It is not surprising that the debates fail to satisfy. (I admit I didn't watch them. A few minutes of Romney's wild eyes and wilder lies, and I was ready to puke, and changed the channel. But I'm responding to the post-debate coverage I've read, both in the news media and on Facebook.)
You can't squarely and honestly address the issues facing this country unless you address the issue of class; to wit, that the rich and powerful are and have been systematically looting the working class both of this country and the world. (This is the actual class that includes the working poor plus the bulk of that which we disingenuously refer to as "the middle class" in our political debates.) They have been doing this since time immemorial, generally with the full help and support of government. This was mitigated for a brief time, due to working people's revolutionary struggles and the rise of unionism in the late 19th and early 20th Centuries. The post-WWII prosperity then eased the pressure (there was so much wealth to be generated, that the rich could be convinced to share). But since the mid-70s the rapine has resumed, and steadily intensified in force. Extreme inequality was a driving force behind the economic collapse of 2008, and our government (a milquetoast Presidency and a recalcitrant Congress) ensured that, while working people got some palliative measures (a stimulus package, payroll tax cuts, unemployment extensions), which actually lessened our pain compared to, e.g., Europe, the rich essentially got made whole, and certainly were not asked to pay for their crimes.

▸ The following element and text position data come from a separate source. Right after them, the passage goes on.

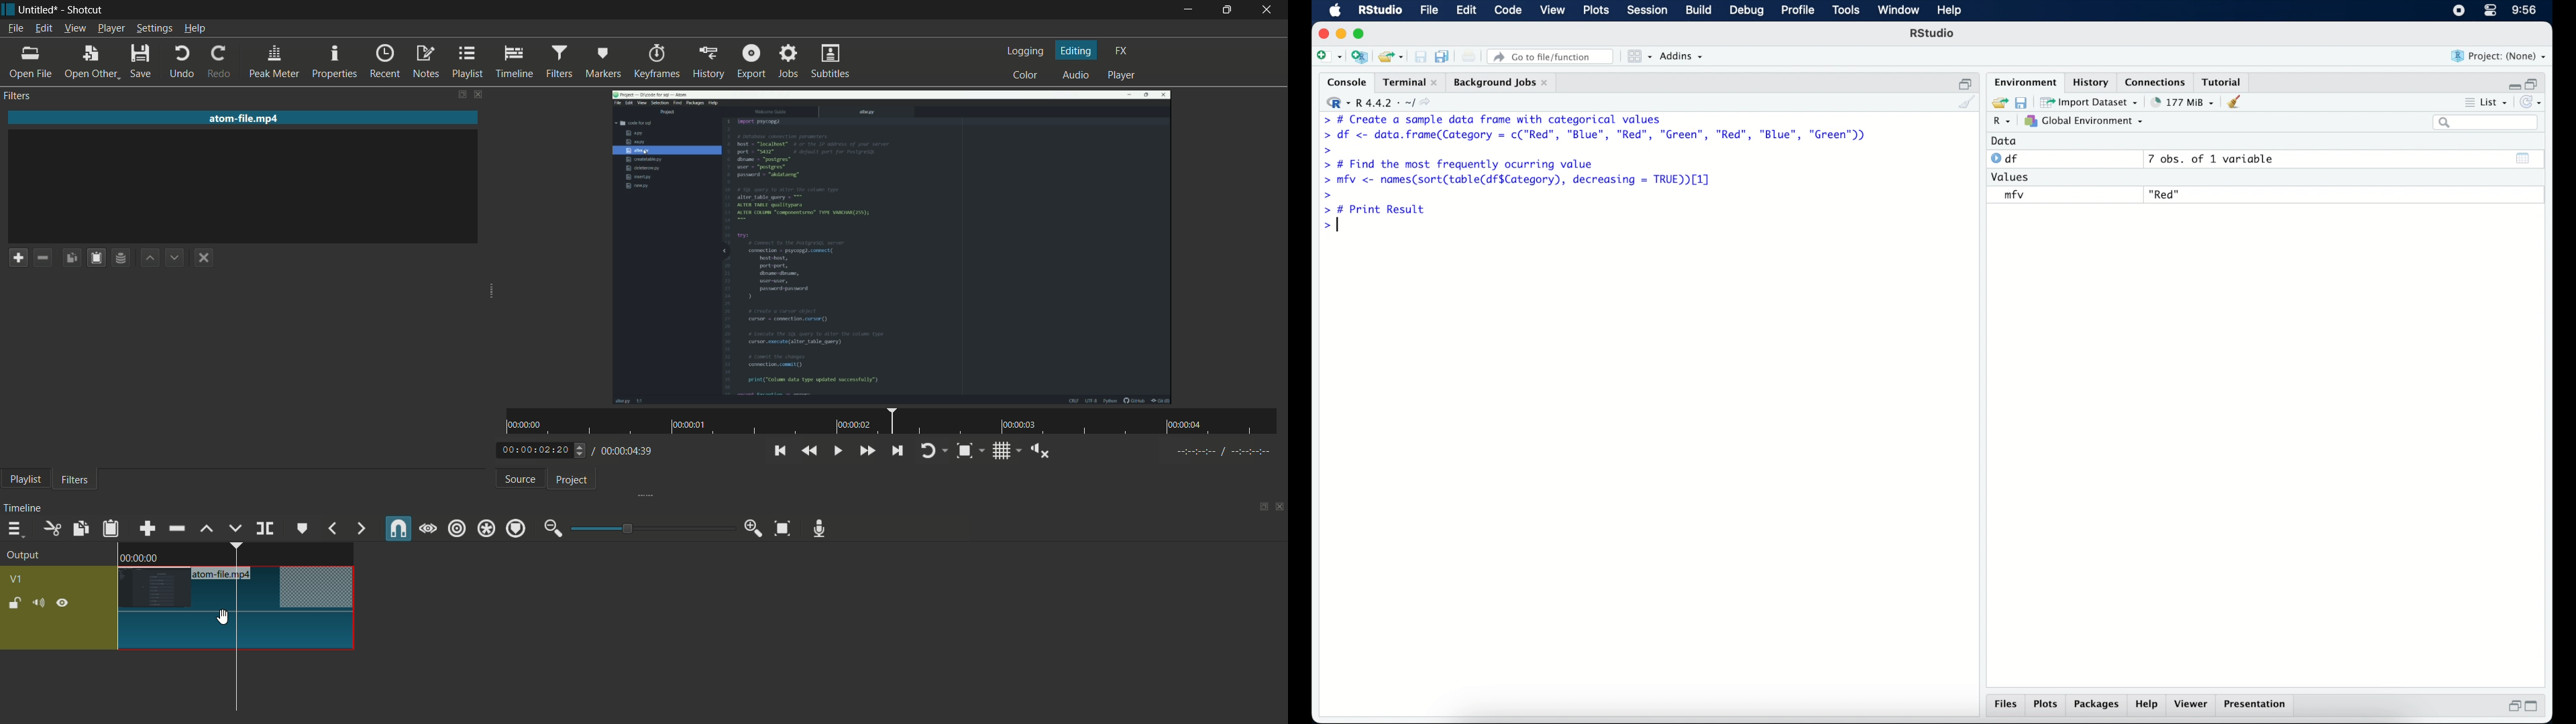  I want to click on add a filter, so click(15, 260).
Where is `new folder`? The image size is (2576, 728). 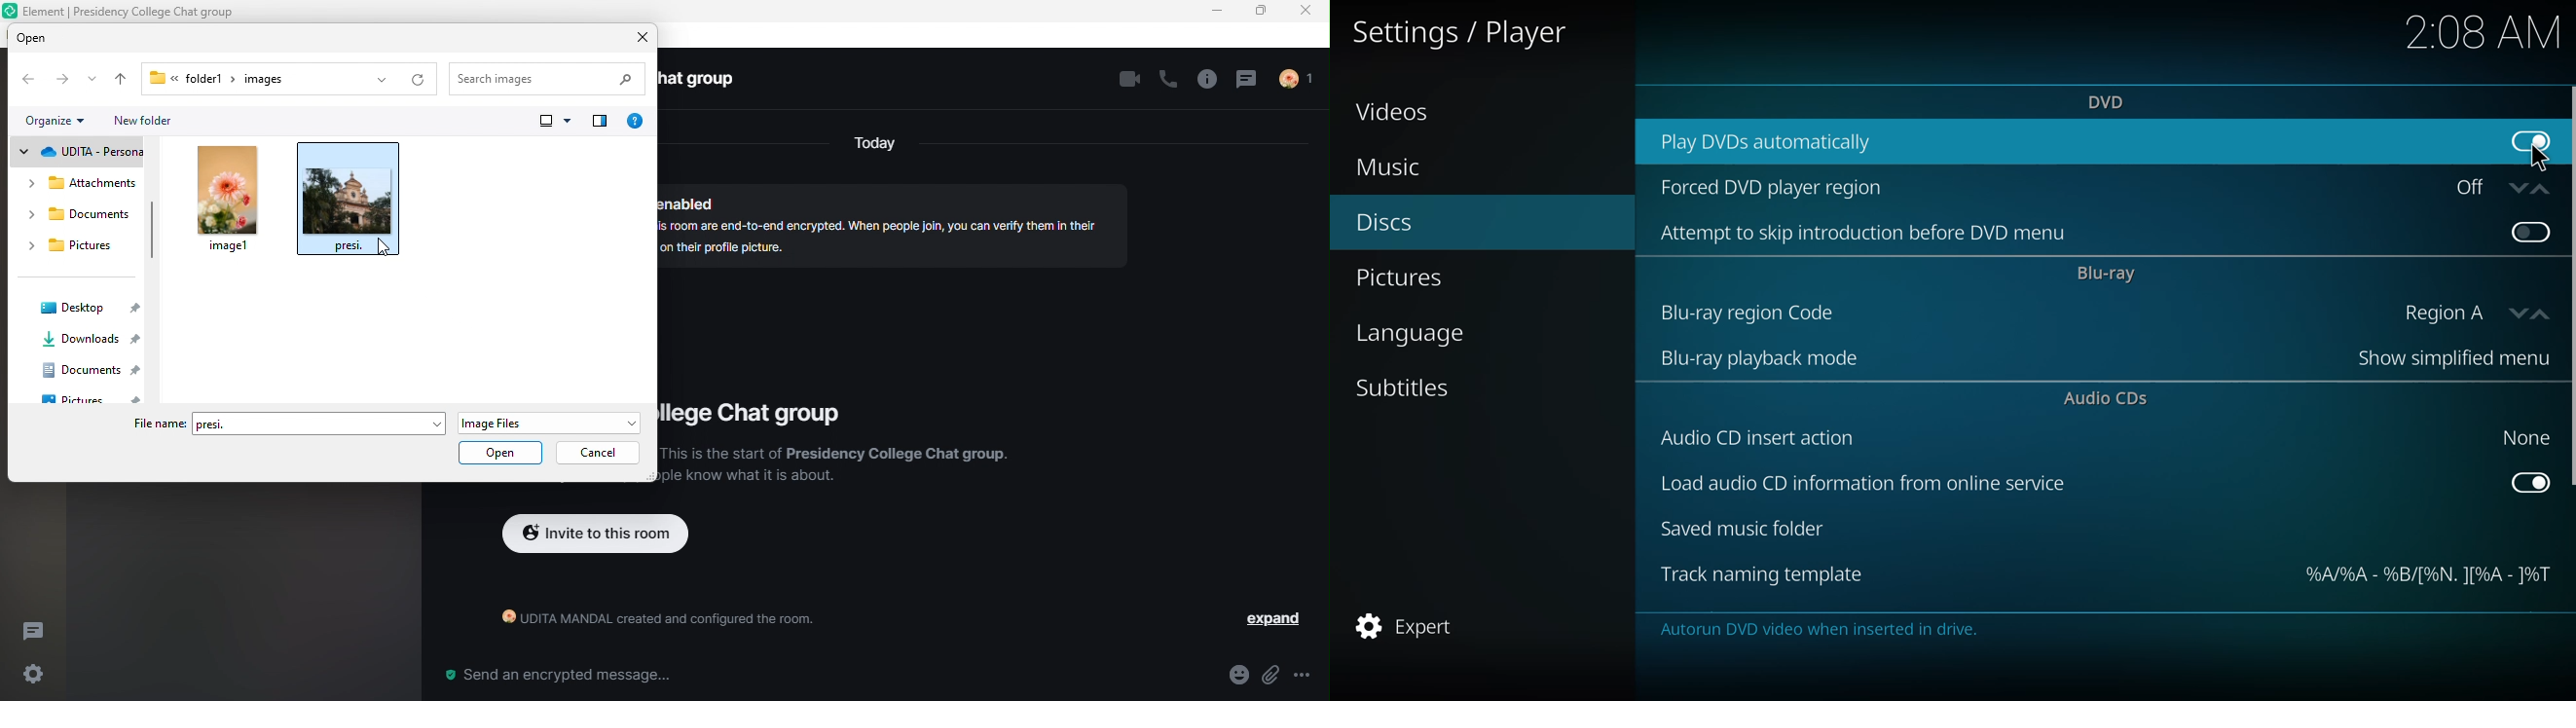 new folder is located at coordinates (155, 123).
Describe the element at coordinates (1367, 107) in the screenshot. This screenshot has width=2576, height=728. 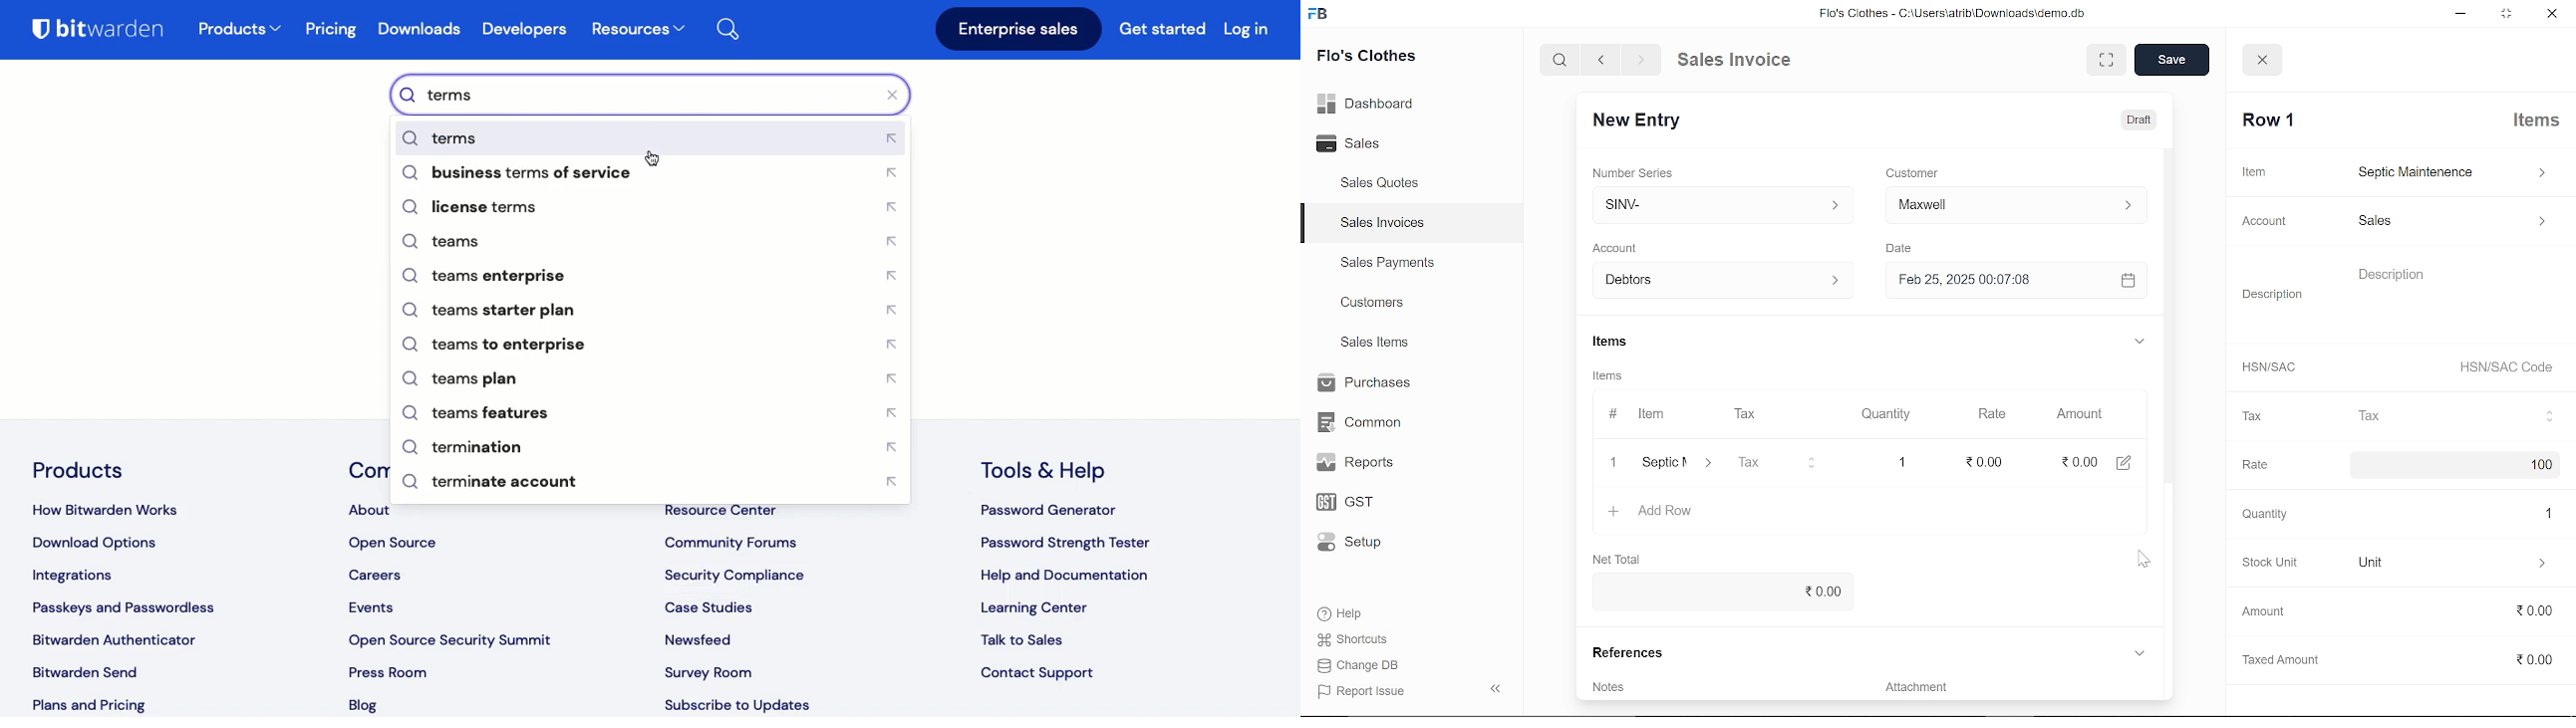
I see `Dashboard` at that location.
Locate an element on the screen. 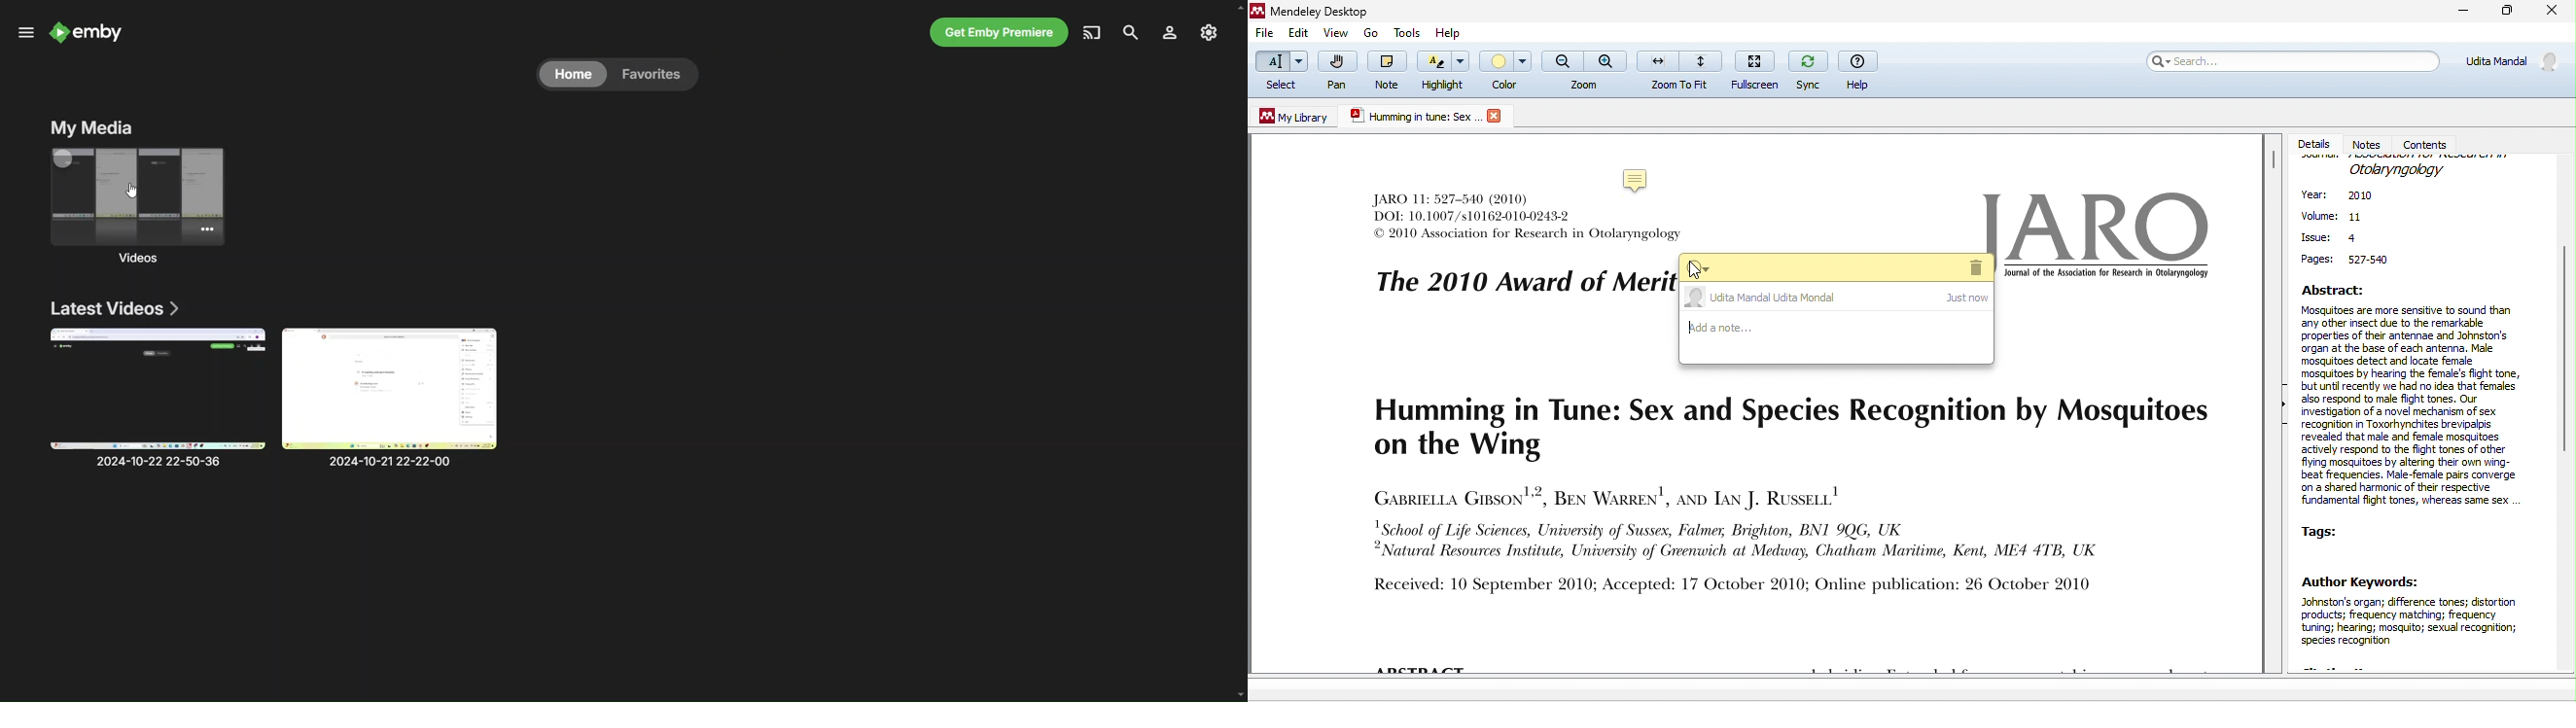 Image resolution: width=2576 pixels, height=728 pixels. text is located at coordinates (1530, 234).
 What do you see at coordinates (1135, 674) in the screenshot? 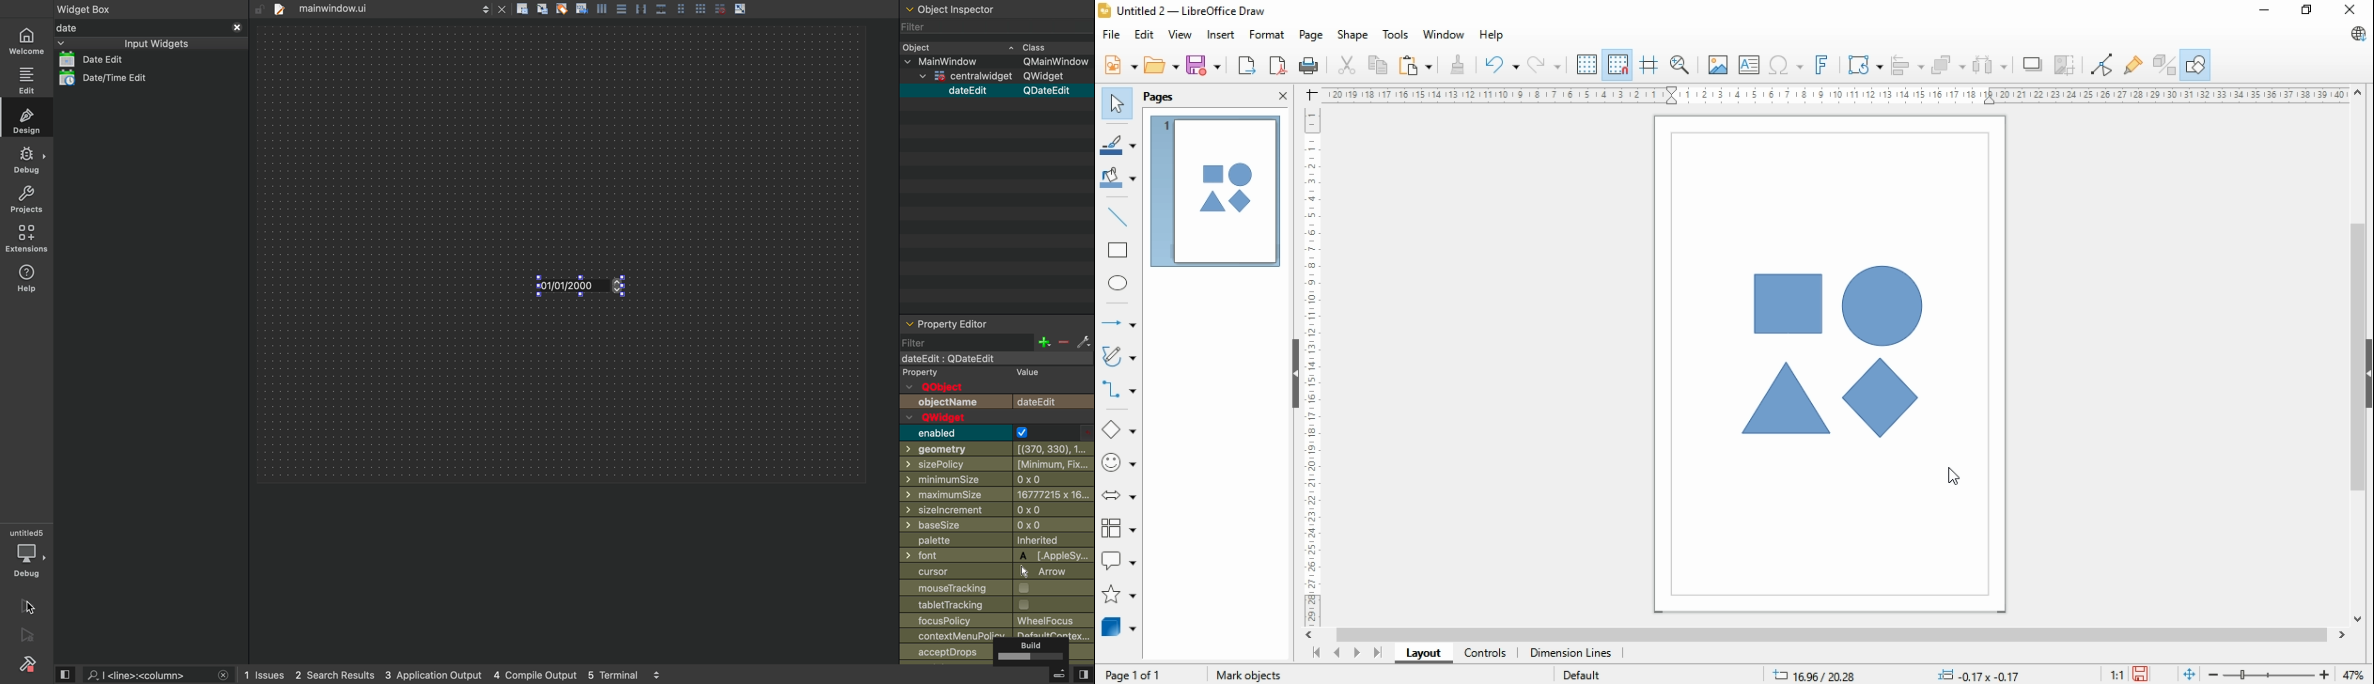
I see `page 1of 1` at bounding box center [1135, 674].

But neither of the major U.S. parties can address this issue, since they are both entirely beholden to the capitalist class. Our Constitution, and our private cash-driven electoral system ensure this. I'm not a believer in the strategy of "Down with the Elephant, Down with the Ass." While I would love to see an effective (i.e., election-winning) "Party of the Working Class," I have yet to see one with a credible plan of building mass American support. Working within the Democratic Party has been somewhat more effective in my lifetime, but frustrating also: for all the so-called "progressives" we sometimes manage to elect, we can't seem to shake the identification of the Democrats as the kinder and gentler of the parties of the elites. Money is too influential, leadership too powerful, and even our "progressives", once in office, are often too willing to go along to get along.
I don't have a solution. We need an effective, yet revolutionary politics if we are ever to break the stranglehold of wealth over our lives, and I frankly can't see where that politics is coming from. But an honest recognition of the problem has got to be the first step.
P.S. The quote above is from an old Socialist chant, "Down with the Elephant. Down with the Ass. Let's build a party of the Working Class."